II.                Les dispositions applicables

[20]           Les dispositions qui intéressent la présente demande sont pour l’essentiel les mêmes que celles examinées dans la décision Pearson, précitée, aux paragraphes 22 à 27.

III.             Les projets d’ordonnance et leurs annexes

[21]           Les projets d’ordonnance produits par le commissaire dans les présentes demandes (le projet d’ordonnance Kobo et le projet d’ordonnance Indigo, respectivement) étaient pour ainsi dire identiques, à tous égards importants, aux ordonnances récemment rendues par la Cour conformément à l’article 11 de la Loi. Comme on peut le lire au paragraphe 28 de la décision Pearson, précitée, ces ordonnances sont devenues en fait un modèle qui confirme des observations faites par la Cour au commissaire lors d’audiences antérieures tenues en vertu de l’article 11. La Cour croit que ce modèle continuera d’évoluer au gré des circonstances. Dans leur correspondance échangée avec le commissaire avant l’audition de la présente demande, et comme cela fut généralement le cas dans de récentes demandes déposées aux termes de l’article 11, les défenderesses n’ont fait état d’aucune préoccupation se rapportant au texte de la partie principale des projets d’ordonnance.

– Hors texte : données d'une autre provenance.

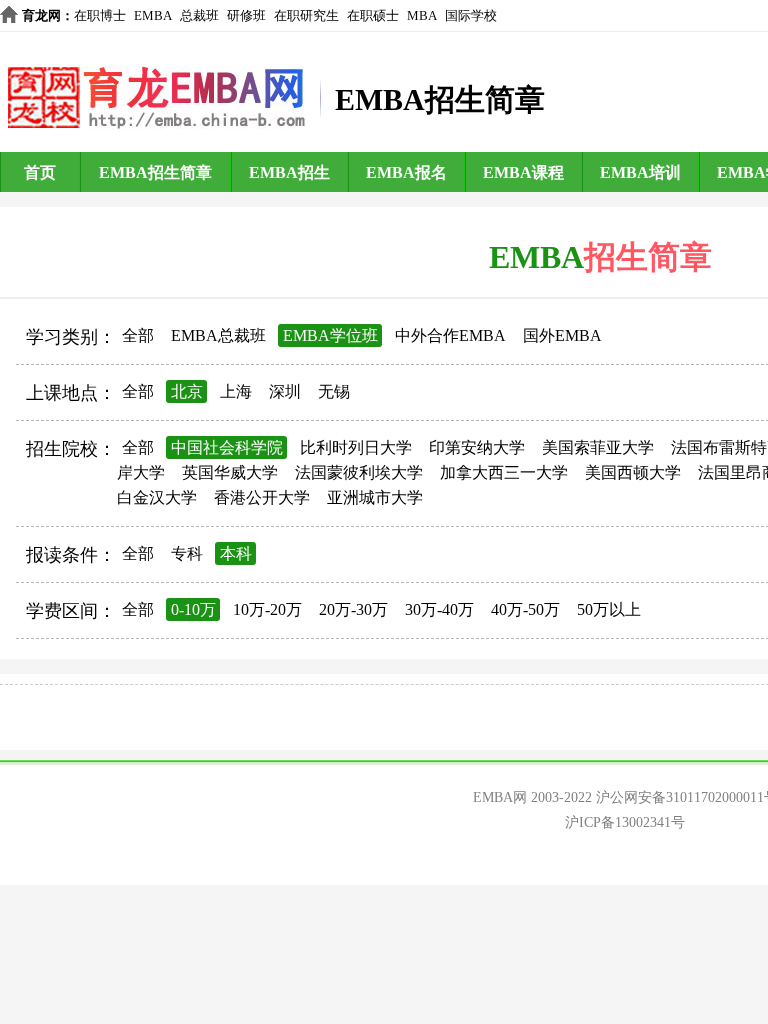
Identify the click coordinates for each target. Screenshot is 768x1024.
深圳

[22]           Les annexes I et II des projets d’ordonnance indiquent les documents qui doivent être produits conformément au sous-alinéa 11(1)b) de la Loi, et les déclarations écrites qui doivent être remises conformément au sous-alinéa 11(1)c). Chacune de ces annexes renfermait un nombre assez faible de stipulations et, du moins dans une certaine mesure, rendait compte d’observations communiquées antérieurement par les défenderesses au commissaire.

[23]           Dans sa correspondance échangée avec le commissaire, Kobo faisait état de plusieurs préoccupations portant sur les annexes I et II du projet d’ordonnance Kobo. J’examinerai ci‑après celles qui pourraient concerner plus tard d’autres défendeurs appelés à répondre à des demandes ex parte relevant de l’article 11 de la Loi. J’examinerai aussi certaines préoccupations d’ordre général qui ont été soulevées tantôt par Kobo, tantôt par Indigo. Cependant, je m’abstiendrai d’examiner les aspects qui ont conduit le commissaire à apporter des changements aux versions antérieures du projet d’ordonnance Kobo et du projet d’ordonnance Indigo, avant de présenter les présentes demandes.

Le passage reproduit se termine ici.